## Exercise objective
Copy exactly, and only, the lines from the one with "Given: Click the Timeout clock icon" to the end of the listing; omit pictures.

************

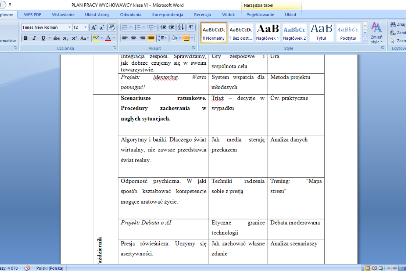The height and width of the screenshot is (271, 406).
Task: Toggle italic text formatting
Action: coord(34,38)
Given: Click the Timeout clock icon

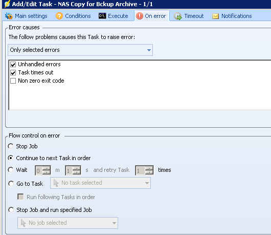Looking at the screenshot, I should click(x=178, y=16).
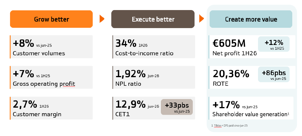Click the +8% Customer volumes card

click(x=51, y=47)
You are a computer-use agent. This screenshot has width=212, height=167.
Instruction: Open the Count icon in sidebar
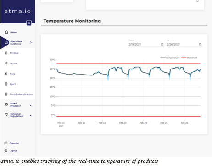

************

## Output of the task
Given: Click the Timeout clock icon

Looking at the screenshot, I should click(x=178, y=16).
Click the +8% Customer volumes card

click(x=51, y=47)
You are a computer-use agent. This screenshot has width=212, height=167.
Instruction: Open the Count icon in sidebar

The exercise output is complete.